The analysis of comparative constructions where the second comparator seems to be missing or inappropriate
The entrance is covered with fat stones, and is narrow, because it was necessary that the stones which lie over it, should reach from one wall to the other; yet, strait as the passage is, they seem heavier than could have been placed where they now lie, by the naked strength of as many men as might stand about them. They were probably raised by putting long pieces of wood under them, to which the action of a long line of lifters might be applied.
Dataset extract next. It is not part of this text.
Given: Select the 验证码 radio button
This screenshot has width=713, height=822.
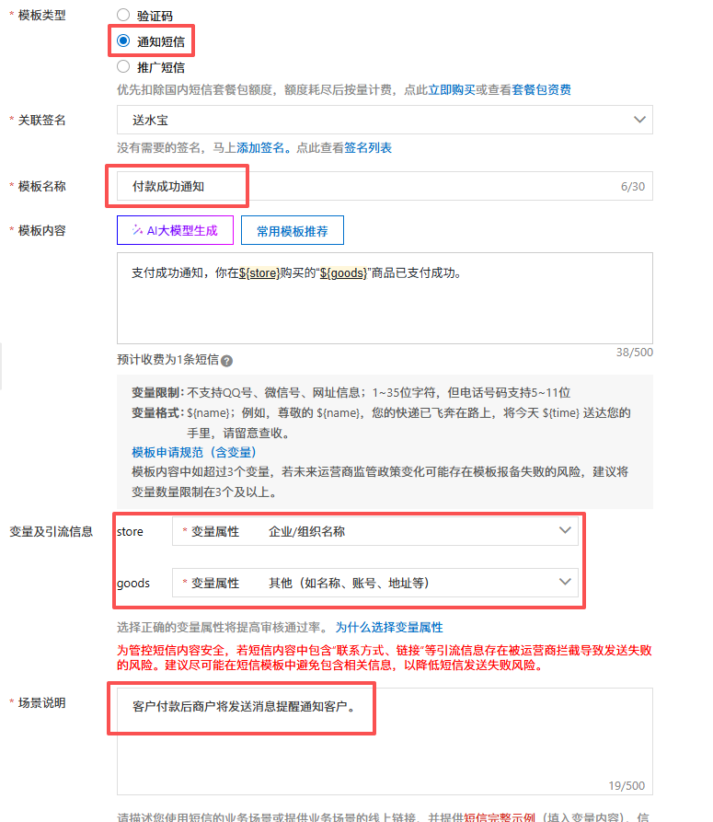Looking at the screenshot, I should coord(123,16).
Savages, in all countries, have patience proportionate to their unskilfulness, and are content to attain their end by very tedious methods.
From A Journey to the Western Islands of Scotland
In revealing people's strategies for handling success and failure, the book demonstrates that the capacity to change across entire lives is much greater than used to be believed was true.
From a blurb about Ambition: How We Manage Success and Failure Throughout Our Lives by Gilbert Brim
In the two comparative clauses with than,
- they seem heavier than could have been placed where they now lie
- the capacity to change across entire lives is much greater than used to be believed was true
what exactly has been ellipted in the comparative structure, and how would you reconstruct the full, unellipted form?
Here is my research on the two comparative structures.
I think the answer to the first question is that they seem heavier than the stones that could have been placed where they now lie seem [gap/trace].
And the answer to the second one, which I derived from my chat group, is that the capacity to change across entire lives is much greater than it used to be believed that it was true that the capacity to change across entire lives was [gap/trace].
Top Answer/Comment:
I'd say the elided parts of those sentences would best be interpreted as a noun (and any relevant pre/post-head dependents) + relative word, as in
they seem heavier than (any stones that) could have been placed where they now lie
In revealing people's strategies for handling success and failure, the book demonstrates that the capacity to change across entire lives is much greater than (the capacity to change that) used to be believed was true.
Constructions like these are touched on briefly in The Cambridge
Grammar of the English Language p1121, tagged as rare and of
questionable grammaticality as they cannot be created systematically - though I would not have tagged either of the examples in the OP as ungrammatical.
Consider also the following, where the AdjP in the matrix is
predicative rather than postpositive:
[45]
i This result is better than __ would probably be achieved by a
vaccination policy.
ii The price was higher than he wished to pay __.
iii When children start school they tend to get books that aren’t as
rewarding as they’ve had __.
iv The eastward movement of the Atlantic thermal ridge was forecast
to be a little less than __ actually occurred.
[...] the missing element from the comparative clause must be
understood as an NP, not an AdjP: they are equivalent to ‘. . . than
the result that would probably be achieved. . . ’ , ‘ . . . than the
price that he wished to pay’, ‘. . . as the books they’ve had ’, ‘.
. . than the movement that actually occurred’. It is questionable
whether such examples are frequent and systematic enough to qualify as
grammatical; certainly the construction illustrated here is not
generally permissible, as is evident from the clear ungrammaticality
of *This candidate was much better qualified than they appointed
(“than the one whom”), and the like.